When as a widow I had to leave my children and go to work, wondering if they were OK.

So many times - and how often we all call out I'm home after being away for a few minutes or hours, days or even years.

Dorice Smith

 

 

Hoodwink.

This word just came to me during a talk with my teenage son when I suspected he wasn't quite telling me the whole truth but didn't want to ask if he was lying. I knew there was a word that wouldn't offend and would allow some humor if I was wrong. I asked him if he was trying to hoodwink me and he just looked at me and started laughing saying that can't be a word. We looked it up in the dictionary and there it was. I vaguely remember it from my childhood but haven't used or heard of it in at least 30 years. As it turned out he had been trying to hoodwink me.

Shona Brown

 

 

Hootenanny.

My absolute all-time favorite word is hootenanny.  I think I like it because it sounds like what it is and is just plain fun to say.

This is the definition from Dictionary.com:

hoot·en·an·ny, n. pl. hoot·en·an·nies
An informal performance by folk singers, typically with participation by the audience.
Informal. An unidentified or unidentifiable gadget.

Libby

 

Hosepipe.

It is simply a garden hose, but my Yankee husband made fun of me when I said it. I was vindicated when it was said in an episode of "Are You Being Served," the comedy from England.

Judy Walker

 

 

However.

This word is very useful in polite conversation because it makes changing the direction of a  conversation easy when you are taking the rational side of an argument.

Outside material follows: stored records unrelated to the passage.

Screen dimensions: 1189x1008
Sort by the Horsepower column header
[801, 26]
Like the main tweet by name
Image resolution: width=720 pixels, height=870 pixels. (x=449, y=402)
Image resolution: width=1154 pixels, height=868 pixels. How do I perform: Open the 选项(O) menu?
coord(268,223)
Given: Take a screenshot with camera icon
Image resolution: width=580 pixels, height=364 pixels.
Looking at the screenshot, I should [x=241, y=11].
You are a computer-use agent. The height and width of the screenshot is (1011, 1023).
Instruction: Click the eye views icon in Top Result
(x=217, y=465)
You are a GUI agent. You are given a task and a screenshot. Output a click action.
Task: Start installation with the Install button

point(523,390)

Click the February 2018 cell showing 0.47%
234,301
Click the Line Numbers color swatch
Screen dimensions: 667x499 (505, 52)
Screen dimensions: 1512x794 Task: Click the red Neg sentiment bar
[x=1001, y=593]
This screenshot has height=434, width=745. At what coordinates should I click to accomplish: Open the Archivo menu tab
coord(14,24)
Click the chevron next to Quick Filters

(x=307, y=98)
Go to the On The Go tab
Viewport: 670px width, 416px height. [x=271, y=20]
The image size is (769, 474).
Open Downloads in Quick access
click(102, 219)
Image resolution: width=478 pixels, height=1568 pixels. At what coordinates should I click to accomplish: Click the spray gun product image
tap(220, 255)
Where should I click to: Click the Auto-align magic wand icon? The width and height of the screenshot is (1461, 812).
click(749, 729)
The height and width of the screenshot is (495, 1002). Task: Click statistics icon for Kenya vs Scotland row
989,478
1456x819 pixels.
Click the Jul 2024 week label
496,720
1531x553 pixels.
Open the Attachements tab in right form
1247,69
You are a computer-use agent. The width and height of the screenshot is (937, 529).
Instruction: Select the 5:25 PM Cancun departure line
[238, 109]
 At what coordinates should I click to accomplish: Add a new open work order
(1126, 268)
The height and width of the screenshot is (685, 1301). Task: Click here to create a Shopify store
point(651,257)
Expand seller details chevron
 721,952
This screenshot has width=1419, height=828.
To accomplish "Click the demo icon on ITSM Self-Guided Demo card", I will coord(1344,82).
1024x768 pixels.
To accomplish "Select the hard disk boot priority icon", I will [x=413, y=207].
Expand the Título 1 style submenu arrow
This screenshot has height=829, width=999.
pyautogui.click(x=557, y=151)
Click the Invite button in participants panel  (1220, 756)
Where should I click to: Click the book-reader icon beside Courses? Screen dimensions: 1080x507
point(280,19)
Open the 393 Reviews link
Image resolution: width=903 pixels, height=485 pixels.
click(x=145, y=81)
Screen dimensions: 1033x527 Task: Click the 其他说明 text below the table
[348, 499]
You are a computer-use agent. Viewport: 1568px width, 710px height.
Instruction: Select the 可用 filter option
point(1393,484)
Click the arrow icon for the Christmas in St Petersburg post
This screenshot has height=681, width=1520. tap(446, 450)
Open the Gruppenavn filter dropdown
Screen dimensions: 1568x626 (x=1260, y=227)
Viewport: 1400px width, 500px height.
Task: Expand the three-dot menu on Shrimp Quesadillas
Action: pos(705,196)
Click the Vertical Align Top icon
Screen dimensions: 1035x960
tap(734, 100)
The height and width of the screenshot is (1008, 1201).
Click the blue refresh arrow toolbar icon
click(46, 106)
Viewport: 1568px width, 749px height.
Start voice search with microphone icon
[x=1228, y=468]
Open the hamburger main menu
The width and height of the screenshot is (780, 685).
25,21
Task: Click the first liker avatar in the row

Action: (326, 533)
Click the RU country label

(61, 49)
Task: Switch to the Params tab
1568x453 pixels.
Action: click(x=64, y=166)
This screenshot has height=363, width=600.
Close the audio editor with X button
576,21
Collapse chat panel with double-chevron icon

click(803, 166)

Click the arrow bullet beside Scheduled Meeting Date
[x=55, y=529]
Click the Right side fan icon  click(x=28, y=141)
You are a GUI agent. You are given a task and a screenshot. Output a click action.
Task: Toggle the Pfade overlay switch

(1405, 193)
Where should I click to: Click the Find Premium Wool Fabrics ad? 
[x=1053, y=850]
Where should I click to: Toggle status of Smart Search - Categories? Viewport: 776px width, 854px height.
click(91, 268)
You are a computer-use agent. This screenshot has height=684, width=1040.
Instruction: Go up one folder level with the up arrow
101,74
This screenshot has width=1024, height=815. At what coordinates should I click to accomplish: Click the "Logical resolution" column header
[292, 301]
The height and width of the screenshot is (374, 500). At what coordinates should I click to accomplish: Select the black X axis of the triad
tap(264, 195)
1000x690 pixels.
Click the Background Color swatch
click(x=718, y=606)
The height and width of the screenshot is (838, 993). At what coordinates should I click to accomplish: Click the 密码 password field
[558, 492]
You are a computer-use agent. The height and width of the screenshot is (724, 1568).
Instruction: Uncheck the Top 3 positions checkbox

Ingemar Quintero, Venezuela

 

 

Hush.

Hush is the word I think that "explains" what it means. Many old biblical words and, indeed, old English stand out as do hearken and verily but hush is my favorite.

Malcolm Henley

 

 

Hydroplane.

My current favorite word is hydroplane. It comes out fast and ends flat and it goes on and on when you say it out loud. To me, it sounds like slalom water-skier looks when being pulled by a very fast boat on a glassy lake.